Unfortunately, with how your current table structure is, you couldn't use RedBean. Every table needs to have an auto-increment primary key. A slight downfall, as it makes integration into an already existing product more difficult.

A couple of threads that failed to use RedBean due to this constraint, with responses from the author, Gabor De Mooij:

http://groups.google.com/group/redbeanorm/browse_thread/thread/6d5582275326744f?pli=1

http://groups.google.com/group/redbeanorm/browse_thread/thread/4fa7b29b453dcdb8

RedBean does NOT require the primary key field to be named simply "id", however. You can format the name of the primary key column to your liking by using the formatBeanID() method, as seen in the example below, which prefixes the table name to the "id" conditionally. eg) table users would have the primary key be users_id.

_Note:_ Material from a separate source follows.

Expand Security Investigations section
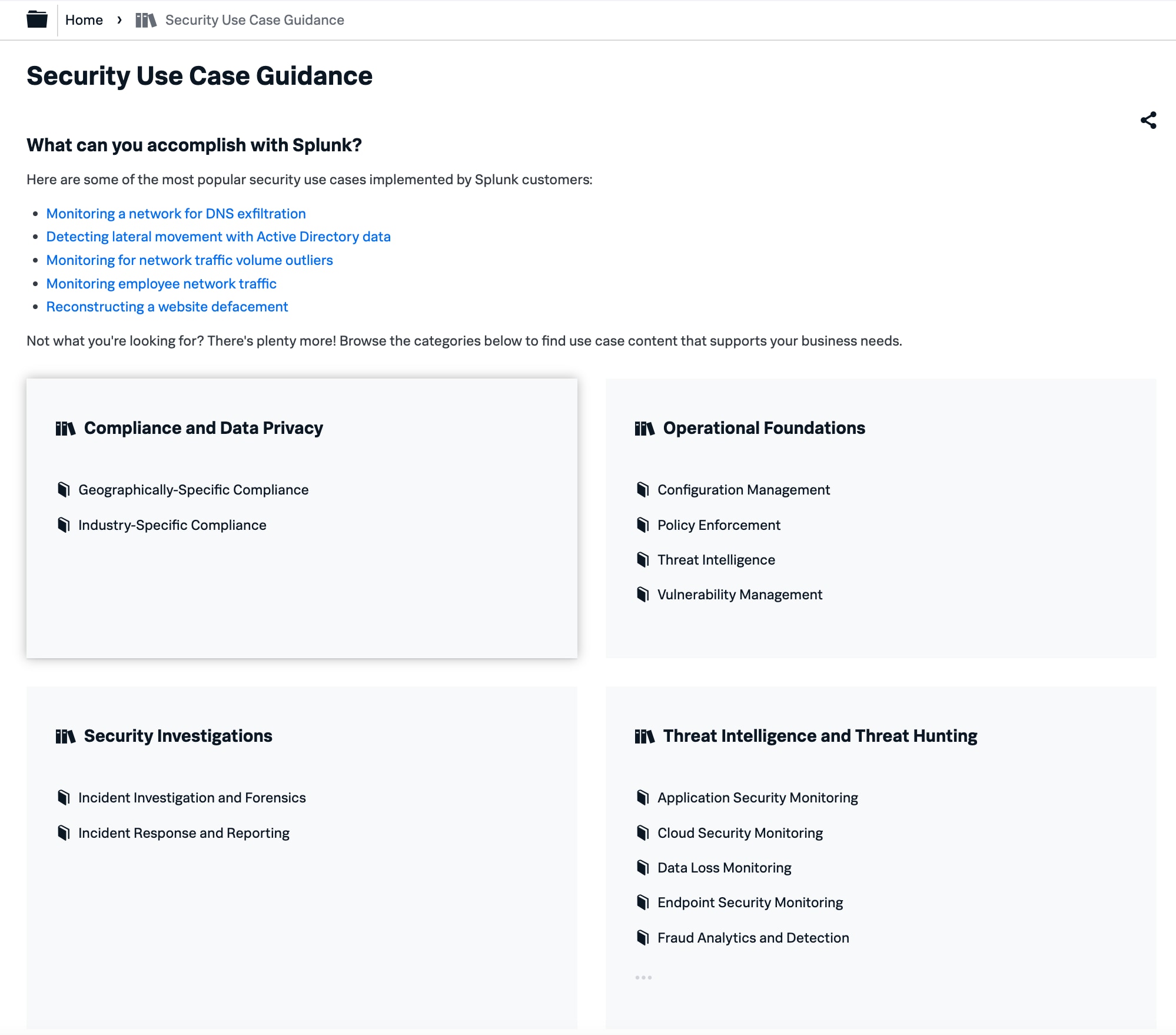Image resolution: width=1176 pixels, height=1035 pixels. pyautogui.click(x=178, y=735)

Using that formatting, you can get as detailed with the id name as needed.

http://redbeanphp.com/community/wiki/index.php/Prefixes

Hopefully this restraint will be lifted in the future, since it really does hamper the integration into existing products.

EDIT: As an alternative ORM, I've heard well of Doctrine: http://www.doctrine-project.org/. I haven't personally used it, but it seems to be the standard for many working with PHP.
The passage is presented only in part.